I have four types of documents I am dealing with. Each has different key attributes. The $Prototypes are:

Document: A
Document: B
Document: C
Document: D

I want an agent that will pull together all the documents. I know the long way to do it. What is the short way to pull together all documents that have a $Prototype that includes the word "Document”?

Thanks.

BH

$Prototype.beginsWith("Document")

For each note using a prototype, the $Prototype attribute holds the prototype’s name, so we search that. I’ve used .beginsWith(“Document”) rather than .contains(“Document”) as the first is a literal match and the latter a regex (i.e. uses more calculation. If possible, always go with the smallest scope and least cpu-intensive queries, at least do so once your documents grow in size.
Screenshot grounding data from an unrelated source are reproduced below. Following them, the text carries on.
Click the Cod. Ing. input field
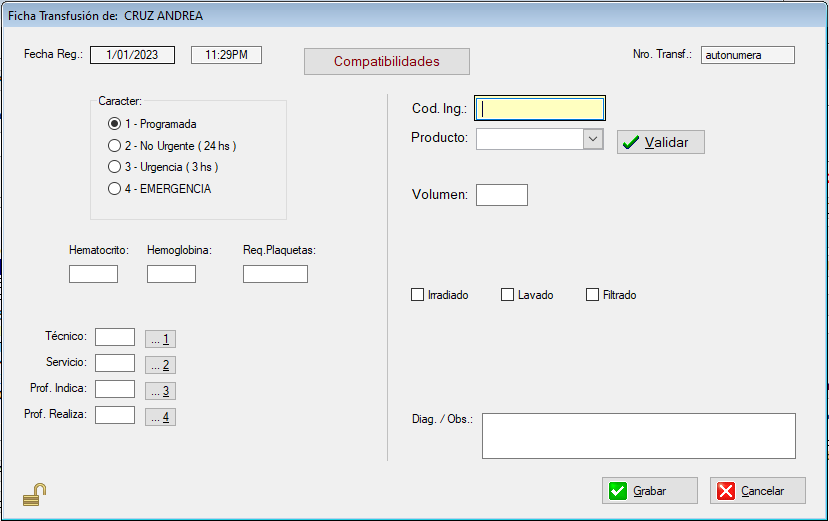The height and width of the screenshot is (521, 829). click(540, 109)
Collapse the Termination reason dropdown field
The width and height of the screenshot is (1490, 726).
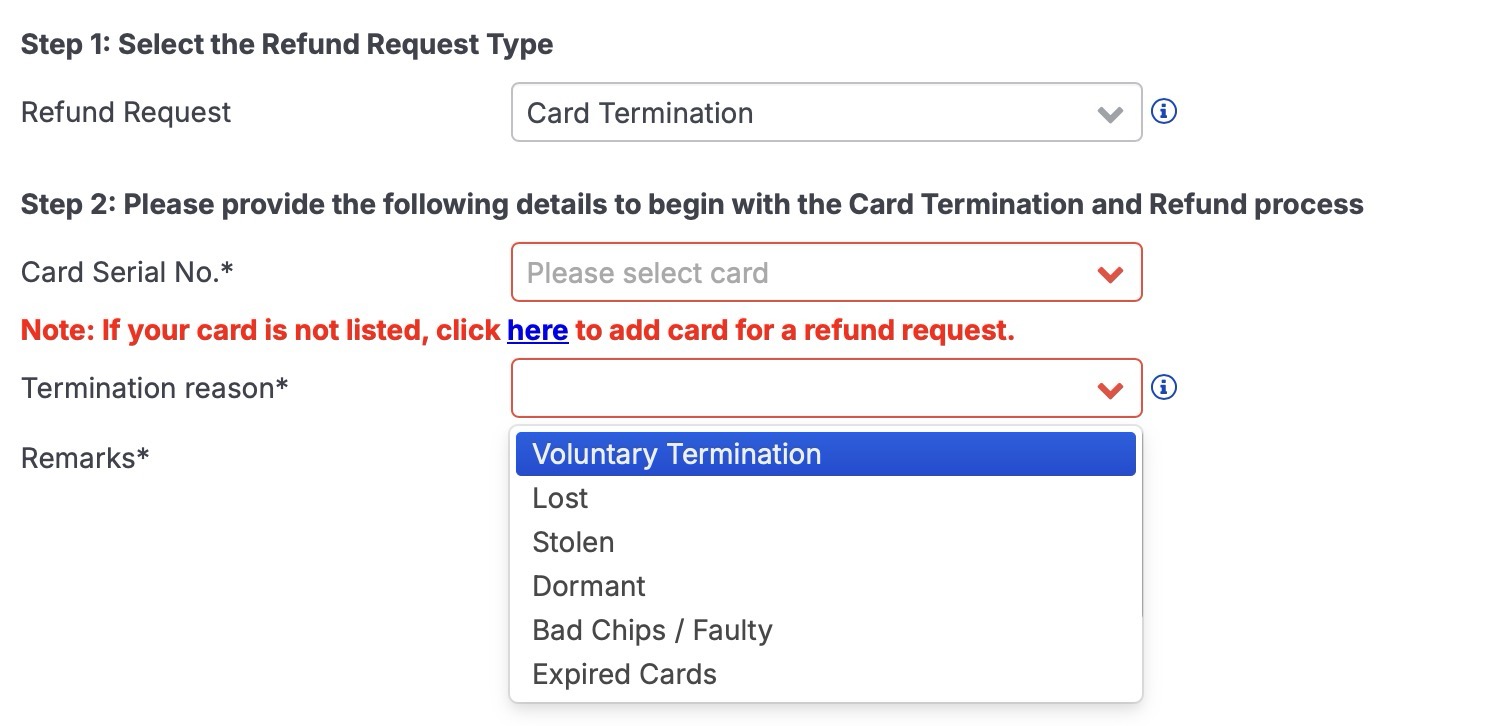(x=826, y=388)
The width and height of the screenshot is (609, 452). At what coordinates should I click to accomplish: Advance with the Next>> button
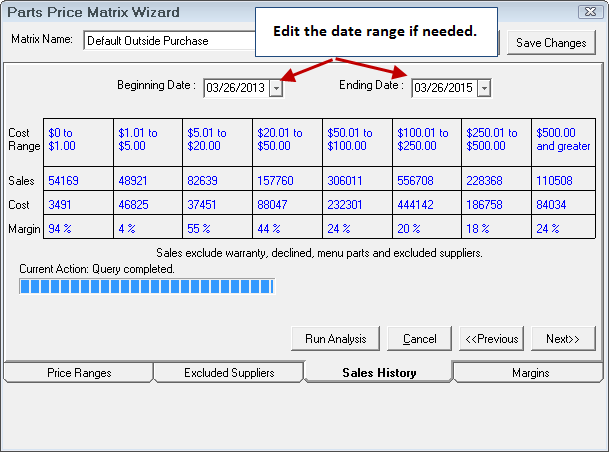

If many notes have no prototype, you may get a more efficient query with:

$Prototype & $Prototype.beginsWith("Document")

IOW, first match only notes with a prototype set and within that list then search for the specific string in the prototype’s name.

Seems to me the “more efficient query” would burn more cycles by looking twice than just looking once. Especially since Tinderbox still has to query all to determine whether $Prototype == "" .

Irrelevant of course in most documents on most well configured modern machines.

I doubt that the second query would have a noticeable impact on performance.

Indeed, my understanding is that a query resolves term #1 first, then term #2 against the result of the previous test. This does pay off if the last term is a regex but in small documents the difference is moot. The point in my answer is to try and look to the (obvious) next/arising question, as in “I tried that but now I have a new question”. I’d rather write the longer answer once over and hopefully cover most/all the arising issues in one go. Not least because initial questions here are not the actual question but a simplified context to make it easier to ask the question.

However, docs that start small may grow over time so it helps to know what can improve overall performance. Ironically, I’d already suggested discussion of the broader performance topic for today’s meet-up.

Thanks. I am going to have to get with the . commands like “.beginsWith”. Where are they listed? What would I do if I wanted the agents to pick up “Document : A” & “Document : C” but not "“Document : B” & “Document: D”?

BH

My listing of action codes is here (and it’s a link at the top of every aTbRef page.

A list of dot-operators is here, but note many are alternatives of older versions, e.g. format() vs. .format.

So why the difference? Chaining makes the process more understandable. Less say the to get the output you want, you need to apply function1(), function2(), and function3() in that order to note “Some Note”:

$AnAttribute = function3(function2(function1("Some Note")));

The same, as chained dot operators:

$AnAttribute = "Some Note".function1().function2().function3();

In the first case you have to read from inside outwards to work out the process. In the latter case you read from left to write.

Note: not all action code operators can be used as dot-operators, see the above links for more.

$Prototype.beginsWith("Document: A") | $Prototype.beginsWith("Document: C")

or

$Prototype.contains("Document: A") | $Prototype.contains("Document: C")

or

$Prototype.contains("Document: (A|C)")

Note that .beginsWith() cannot use regular expressions as in the last example.